A maternidade do Hospital Regional do Gama (HRG) passa por uma renovação que promete impacto direto na rotina de mães, bebês e equipes de saúde. A unidade, que é referência em obstetrícia no Distrito Federal, está recebendo novos equipamentos e mobiliário nos 45 leitos, elevando o padrão de conforto e segurança no atendimento às famílias.
Os quartos estão sendo gradualmente equipados com novas camas, berços, poltronas para acompanhantes e mesas de refeição hospitalar. A modernização facilita o trabalho das equipes e torna a permanência das mães mais acolhedora, especialmente no pós-parto imediato, quando o vínculo com o recém-nascido e o apoio da família são fundamentais.

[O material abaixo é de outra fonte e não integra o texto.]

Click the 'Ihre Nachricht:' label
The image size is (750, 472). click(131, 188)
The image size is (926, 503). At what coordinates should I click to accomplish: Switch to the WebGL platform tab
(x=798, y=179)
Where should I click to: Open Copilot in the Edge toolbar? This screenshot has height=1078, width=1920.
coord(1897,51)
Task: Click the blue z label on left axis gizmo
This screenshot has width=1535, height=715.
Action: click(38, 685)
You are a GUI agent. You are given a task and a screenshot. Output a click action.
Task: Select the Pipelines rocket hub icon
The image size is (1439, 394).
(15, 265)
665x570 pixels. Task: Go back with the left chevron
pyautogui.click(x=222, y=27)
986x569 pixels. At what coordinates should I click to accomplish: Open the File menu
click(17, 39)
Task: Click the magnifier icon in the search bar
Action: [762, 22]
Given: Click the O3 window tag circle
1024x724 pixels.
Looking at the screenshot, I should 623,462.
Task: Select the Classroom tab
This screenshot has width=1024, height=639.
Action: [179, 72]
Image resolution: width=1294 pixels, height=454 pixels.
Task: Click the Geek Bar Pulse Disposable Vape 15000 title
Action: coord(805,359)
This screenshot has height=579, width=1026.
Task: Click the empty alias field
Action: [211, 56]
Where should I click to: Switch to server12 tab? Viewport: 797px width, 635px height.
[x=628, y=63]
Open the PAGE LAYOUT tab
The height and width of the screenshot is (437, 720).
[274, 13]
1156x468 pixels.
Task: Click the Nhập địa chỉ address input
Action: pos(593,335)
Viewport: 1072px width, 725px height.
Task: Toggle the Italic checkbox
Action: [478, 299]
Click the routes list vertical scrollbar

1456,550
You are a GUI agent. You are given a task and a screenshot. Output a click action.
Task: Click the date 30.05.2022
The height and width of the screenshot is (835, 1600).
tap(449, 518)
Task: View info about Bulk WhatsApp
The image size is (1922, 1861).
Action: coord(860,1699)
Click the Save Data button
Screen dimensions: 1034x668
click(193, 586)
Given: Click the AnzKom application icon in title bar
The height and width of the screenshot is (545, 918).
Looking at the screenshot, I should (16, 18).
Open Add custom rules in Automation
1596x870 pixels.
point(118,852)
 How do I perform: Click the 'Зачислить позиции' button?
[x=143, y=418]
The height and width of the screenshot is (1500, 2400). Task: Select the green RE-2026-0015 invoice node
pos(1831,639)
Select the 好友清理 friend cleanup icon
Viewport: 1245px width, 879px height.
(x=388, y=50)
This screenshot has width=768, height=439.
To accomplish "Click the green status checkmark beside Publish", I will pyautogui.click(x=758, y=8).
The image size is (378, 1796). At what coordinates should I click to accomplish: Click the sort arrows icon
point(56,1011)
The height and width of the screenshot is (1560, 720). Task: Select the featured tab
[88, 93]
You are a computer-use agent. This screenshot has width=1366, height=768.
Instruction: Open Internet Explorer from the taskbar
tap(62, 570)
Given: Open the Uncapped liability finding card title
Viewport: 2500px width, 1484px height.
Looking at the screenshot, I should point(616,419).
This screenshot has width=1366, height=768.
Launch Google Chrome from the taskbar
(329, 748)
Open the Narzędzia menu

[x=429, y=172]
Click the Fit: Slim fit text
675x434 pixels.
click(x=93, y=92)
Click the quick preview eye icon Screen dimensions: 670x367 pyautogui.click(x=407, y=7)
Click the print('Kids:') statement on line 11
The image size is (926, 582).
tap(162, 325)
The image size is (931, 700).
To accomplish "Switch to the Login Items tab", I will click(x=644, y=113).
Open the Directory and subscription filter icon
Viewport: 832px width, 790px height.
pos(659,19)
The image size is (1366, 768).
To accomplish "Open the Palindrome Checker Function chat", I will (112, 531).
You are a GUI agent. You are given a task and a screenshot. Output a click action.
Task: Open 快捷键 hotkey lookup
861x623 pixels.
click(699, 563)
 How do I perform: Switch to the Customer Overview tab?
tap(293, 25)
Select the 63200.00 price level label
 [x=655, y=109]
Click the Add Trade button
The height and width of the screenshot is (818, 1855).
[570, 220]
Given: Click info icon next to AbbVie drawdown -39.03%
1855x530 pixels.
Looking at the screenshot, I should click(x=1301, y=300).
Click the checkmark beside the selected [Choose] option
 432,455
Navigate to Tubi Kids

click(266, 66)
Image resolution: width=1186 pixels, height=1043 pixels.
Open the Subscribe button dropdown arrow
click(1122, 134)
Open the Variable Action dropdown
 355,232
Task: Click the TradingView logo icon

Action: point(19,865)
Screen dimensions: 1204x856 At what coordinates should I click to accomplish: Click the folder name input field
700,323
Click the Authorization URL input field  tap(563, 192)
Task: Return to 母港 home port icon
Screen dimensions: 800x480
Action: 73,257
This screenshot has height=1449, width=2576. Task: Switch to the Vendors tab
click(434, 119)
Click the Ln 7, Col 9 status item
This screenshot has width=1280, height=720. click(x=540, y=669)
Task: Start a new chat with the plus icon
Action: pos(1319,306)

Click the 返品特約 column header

Na assistência aos bebês, o destaque fica para o tratamento da icterícia neonatal, condição comum nos primeiros dias de vida e caracterizada pelo amarelamento da pele em razão do excesso de bilirrubina no organismo. A maternidade agora conta com oito novos aparelhos de fototerapia, que ajudam a reduzir os níveis dessa substância no sangue por meio da exposição controlada à luz, acelerando a recuperação e reduzindo o tempo de internação.
Outro reforço importante é o biliCheck, equipamento não invasivo que mede a bilirrubina sem necessidade de perfurar a pele do bebê. Basta aproximar o aparelho do peito ou da testa para obter um resultado imediato, o que evita coletas repetidas de sangue, diminui o desconforto e permite decisões clínicas mais rápidas e seguras.
Os investimentos acompanham a dimensão do hospital na rede pública. Em 2025, mais de 3,5 mil bebês nasceram no HRG, segundo dados preliminares do Sistema de Informação sobre Nascidos Vivos (Sinasc). Quase 80% das mães tinham endereço registrado em Goiás, reforçando o papel regional da unidade no atendimento obstétrico a moradores do Entorno e do Distrito Federal.
Terceiro colocado no ranking de hospitais com maior número de nascimentos, atrás apenas dos hospitais regionais de Santa Maria (HRSM) e de Ceilândia (HRC), o HRG consolida-se como ponto estratégico da rede. A combinação de novos equipamentos, leitos renovados e tecnologias menos invasivas tende a qualificar ainda mais o cuidado com gestantes e recém-nascidos, em uma região de alta demanda por serviços de saúde materno-infantil.